Déportation : le témoignage touchant du rescapé Bernard Duval

Publié le par RTL par Frédéric Veille édité par William Vuillez

TÉMOIGNAGE – Ce dimanche 25 avril 2021, c’est la Journée nationale du souvenir de la déportation, une déportation vers les camps de la mort qu’a vécu le Normand Bernard Duval lors de la Seconde Guerre Mondiale

Déportation : le témoignage touchant du rescapé Bernard Duval Crédit Image : Frédéric VEILLE | Crédit Média : RTL | Durée : 03:51 | Date : 25/04/2021

Déportation : le témoignage touchant du rescapé Bernard Duval Crédit Image : Frédéric VEILLE | Crédit Média : RTL | Durée : 03:51 | Date : 25/04/2021

À 96 ans, Bernard Duval n’a rien oublié de se qu’il a vécu. Entré en résistance à l’âge de 16 ans, cet habitant de Caen était chargé de surveiller les constructions fortifiées allemandes sur la cote normande. Mais un jour, il a été dénoncé, arrêté, torturé et déporté échappant à chaque fois de peu à la mort.

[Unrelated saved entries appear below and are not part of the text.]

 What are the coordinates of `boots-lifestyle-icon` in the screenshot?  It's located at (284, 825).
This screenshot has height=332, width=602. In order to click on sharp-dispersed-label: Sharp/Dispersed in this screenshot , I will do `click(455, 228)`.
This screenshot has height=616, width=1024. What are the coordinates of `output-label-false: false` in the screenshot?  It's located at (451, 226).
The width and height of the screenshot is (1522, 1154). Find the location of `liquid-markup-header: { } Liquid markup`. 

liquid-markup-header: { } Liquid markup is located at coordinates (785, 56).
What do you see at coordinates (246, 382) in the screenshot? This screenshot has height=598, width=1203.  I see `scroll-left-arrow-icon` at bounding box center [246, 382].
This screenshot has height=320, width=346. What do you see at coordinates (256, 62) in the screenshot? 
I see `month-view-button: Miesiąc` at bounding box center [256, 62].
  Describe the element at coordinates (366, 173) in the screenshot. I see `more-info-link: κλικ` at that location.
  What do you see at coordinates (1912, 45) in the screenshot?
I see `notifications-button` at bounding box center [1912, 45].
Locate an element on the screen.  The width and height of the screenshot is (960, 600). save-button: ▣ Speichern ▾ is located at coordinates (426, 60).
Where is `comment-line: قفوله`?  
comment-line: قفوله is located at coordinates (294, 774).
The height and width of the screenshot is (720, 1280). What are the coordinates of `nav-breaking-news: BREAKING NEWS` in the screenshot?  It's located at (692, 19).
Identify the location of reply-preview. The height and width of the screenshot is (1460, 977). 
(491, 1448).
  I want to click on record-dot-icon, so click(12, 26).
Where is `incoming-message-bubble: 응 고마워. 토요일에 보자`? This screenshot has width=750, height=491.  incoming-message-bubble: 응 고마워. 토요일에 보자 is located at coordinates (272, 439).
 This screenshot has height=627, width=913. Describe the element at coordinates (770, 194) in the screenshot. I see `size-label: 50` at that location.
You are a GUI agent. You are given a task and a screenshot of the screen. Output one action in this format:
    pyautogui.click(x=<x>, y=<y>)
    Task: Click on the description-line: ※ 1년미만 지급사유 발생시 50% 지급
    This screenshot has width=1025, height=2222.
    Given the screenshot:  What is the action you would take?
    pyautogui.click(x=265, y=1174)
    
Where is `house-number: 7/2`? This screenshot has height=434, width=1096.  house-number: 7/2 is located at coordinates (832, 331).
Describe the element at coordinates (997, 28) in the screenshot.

"J’ai été arrêté le 10 mars 1944 au domicile de mes parents, très tôt, à 5h du matin, devant ma mère qui ne savait rien de mes activités de résistant", nous dit-il. Arrêté par la Gestapo, Bernard Duval sera alors interrogé et torturé. "Mais je n’ai pas parlé, ce qui les a irrité. J’ai donc été conduit à la prison de Caen où ils m’ont dit que j’allais être fusillé", poursuit-il. Fort heureusement, Bernard Duval échappe au peloton d’exécution et est, le 20 mai suivant, envoyé au camp d’internement de Royallieu où le 4 juin, il monte dans un train pour une destination inconnue.

"Dans des wagons à bestiaux où nous étions plus de 100, sans boire, sans manger, beaucoup devenaient fous. Et puis en gare de Francfort-sur-le-Main et alors que notre convoi était sur une voie de garage, une locomotive est passée en sens inverse et dessus il y avait un travailleur français du STO qui nous a dit que le Débarquement venait d’avoir lieu. C’est comme ça que je l’ai appris", explique Bernard. 

"Plus personne ne voulait parler de la guerre"

Après trois jours et demi de convoi, Bernard Duval est arrivé au camp de concentration de Neuengamme près de Hambourg où il est resté un mois avant d’être transféré à Sachsenhausen. "Et là j’ai été affecté à la construction des chars allemands. J’y suis resté dix mois avant d’être libéré le 26 avril 1945 par l’Armée Rouge, sous une bagarre, les obus sifflaient, ça tirait de partout", dit-il. Avec d’autres déportés, Bernard Duval a ensuite décidé de rejoindre la frontière française à pied.